(Исходный текст):
+++
Описывает прогулку с сестрой Сюзанной: «Мы путешествовали с сестрой. У меня оплавилось два подшипника, и мы отправились домой автостопом, чего она терпеть не может». Франсуаза жадно любила книги и искала то, что могло возбудить ее воображение: «Ты мне говорил про книгу о ведьмах и черной магии. Как она называется и кто ее написал? — спрашивает она, потом уточняет: — Я сейчас читаю безумно интересное эссе Альдуса Гекели[102] о владельцах Лу-дэна и истории кюре Грандье. Скажи, а ты что? Я ее буду читать, пока мой отец сидит с “Фигаро”».
Проезжая через Гренобль, Франсуаза назначает Луи Ней-тону свидание в кафе «Англе», «где есть замечательный апельсиновый сок». После этих нескольких часов, проведенных вместе, переписка оживляется. Одно из писем Франсуазы начинается очень нежно: «Дорогой мой», но тут же она пишет: «Как забавно, что я написала “мой дорогой”. Я вслух бы такого никогда не произнесла, разве только в “Англе”». «Если бы мы не избегали осторожно этого слова, я бы тебе сказала, что люблю тебя», — бросает как-то она.
В этом целомудрии много меланхолии, которая всегда заставляла ее сомневаться в действительности любви. Когда ей задают вопрос: «Сентиментальны ли вы?» — она отвечает: «Да, очень, но лишь иногда»[103]. Сердечная смута проявляется у нее в смеси горячности и нежного смирения, когда она пишет Луи Нейтону, который уклоняется от прямого ответа:
«Я не знаю, люблю ли я тебя. Быть может, потому, что мы всегда говорили друг другу только нежное и приятное, а когда действительно любят, говорят друг другу вещи ранящие и тяжелые. Но все это теории, и мне тебя не хватает».
Много позднее, поселив во многих сердцах тоску и познав меру своей страстности, она вернется к своему пониманию любви. «Любить, — скажет она, — это значит любить счастье любимого».
«Чем трагедия напоминает жизнь?» Ответ Франсуазы Саган: «Всем». В шестнадцать лет она сдала экзамен на бакалавра по французскому, своему любимому предмету, с результатом 17 из 20. Задание, где она блеснула, было предложено отстающим в октябрьскую сессию. На июльском устном экзамене она промямлила что-то в тоске и отчаянии и провалилась. На следующий год ее также постигла неудача после того, как она изобразила Макбета перед остолбеневшей преподавательницей английского. Не в состоянии ответить, она решила использовать все возможности и, несмотря на жуткий страх, решилась изобразить сцену Шекспира в пантомиме. Увы! Эта выходка экзаменатора не позабавила, и она получила 3 из 20. Это было на октябрьской сессии, когда ей все же удалось сдать философию благодаря блестящему сочинению о Паскале.
Результат устроил профессора по философии М. Беррода из «Кур Гаттемер» на улице Лондр, нового института, где жизнь для нее протекала в непринужденной обстановке. «Франсуаза, — скажет он, — одна из лучших учениц. У нее живой ум и особенное понимание философии, под литературным углом зрения. Ее отличала скорее легкость, чем глубина мысли. Мораль интересовала ее больше, чем собственно чистая философия».
+++
(Предоставленные записи):

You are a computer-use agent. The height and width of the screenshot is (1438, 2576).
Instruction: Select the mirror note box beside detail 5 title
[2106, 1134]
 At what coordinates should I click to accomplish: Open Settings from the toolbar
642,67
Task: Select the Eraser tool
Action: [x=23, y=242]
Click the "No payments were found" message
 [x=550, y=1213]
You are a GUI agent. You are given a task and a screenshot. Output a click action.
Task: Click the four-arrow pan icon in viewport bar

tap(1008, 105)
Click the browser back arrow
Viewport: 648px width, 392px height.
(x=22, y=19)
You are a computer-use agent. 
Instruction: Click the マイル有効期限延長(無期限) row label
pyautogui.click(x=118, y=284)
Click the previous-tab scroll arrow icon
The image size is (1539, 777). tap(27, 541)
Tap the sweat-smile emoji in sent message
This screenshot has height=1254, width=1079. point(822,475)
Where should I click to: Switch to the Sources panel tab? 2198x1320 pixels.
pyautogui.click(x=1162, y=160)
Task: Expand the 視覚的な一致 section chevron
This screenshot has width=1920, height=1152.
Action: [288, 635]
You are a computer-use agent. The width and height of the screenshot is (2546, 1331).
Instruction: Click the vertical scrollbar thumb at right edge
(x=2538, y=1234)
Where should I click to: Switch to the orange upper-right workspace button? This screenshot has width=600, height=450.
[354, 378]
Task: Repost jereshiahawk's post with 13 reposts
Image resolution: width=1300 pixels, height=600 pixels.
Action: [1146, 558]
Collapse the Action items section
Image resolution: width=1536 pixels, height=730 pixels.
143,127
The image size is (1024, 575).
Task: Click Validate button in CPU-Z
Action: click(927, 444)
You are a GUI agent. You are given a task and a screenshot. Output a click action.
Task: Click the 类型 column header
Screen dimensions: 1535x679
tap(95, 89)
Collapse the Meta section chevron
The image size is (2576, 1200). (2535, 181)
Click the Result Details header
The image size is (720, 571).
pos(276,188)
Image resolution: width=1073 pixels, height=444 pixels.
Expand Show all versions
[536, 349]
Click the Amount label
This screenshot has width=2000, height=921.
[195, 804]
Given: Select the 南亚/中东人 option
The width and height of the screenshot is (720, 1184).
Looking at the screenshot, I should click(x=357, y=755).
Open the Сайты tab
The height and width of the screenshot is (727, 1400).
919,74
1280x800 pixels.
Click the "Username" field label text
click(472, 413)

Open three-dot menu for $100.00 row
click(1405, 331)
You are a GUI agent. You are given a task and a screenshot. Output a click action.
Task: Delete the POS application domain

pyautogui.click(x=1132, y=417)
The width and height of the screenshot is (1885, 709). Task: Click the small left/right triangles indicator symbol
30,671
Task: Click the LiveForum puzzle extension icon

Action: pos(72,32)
+++
(Задания):
A - Пожалуйста, ответьте по тексту о Франсуазе Саган:
(i) Какую оценку она получила на экзамене по французскому?
(ii) В каком кафе Гренобля она назначила свидание Луи Нейтону?
(iii) О ком было сочинение, благодаря которому она сдала философию?
B - Обновите фрагмент текста о Франсуазе Саган, начиная со слов «Проезжая через Гренобль, Франсуаза» и до слов «бросает как-то она.» включительно, заменив «апельсиновый сок» на «горячий шоколад».
Записи никак не связаны с исходным текстом.

(Ответы к заданиям):
A -
(i) 17 из 20.
(ii) В кафе «Англе».
(iii) О Паскале.

B -
Проезжая через Гренобль, Франсуаза назначает Луи Ней-тону свидание в кафе «Англе», «где есть замечательный горячий шоколад». После этих нескольких часов, проведенных вместе, переписка оживляется. Одно из писем Франсуазы начинается очень нежно: «Дорогой мой», но тут же она пишет: «Как забавно, что я написала “мой дорогой”. Я вслух бы такого никогда не произнесла, разве только в “Англе”». «Если бы мы не избегали осторожно этого слова, я бы тебе сказала, что люблю тебя», — бросает как-то она.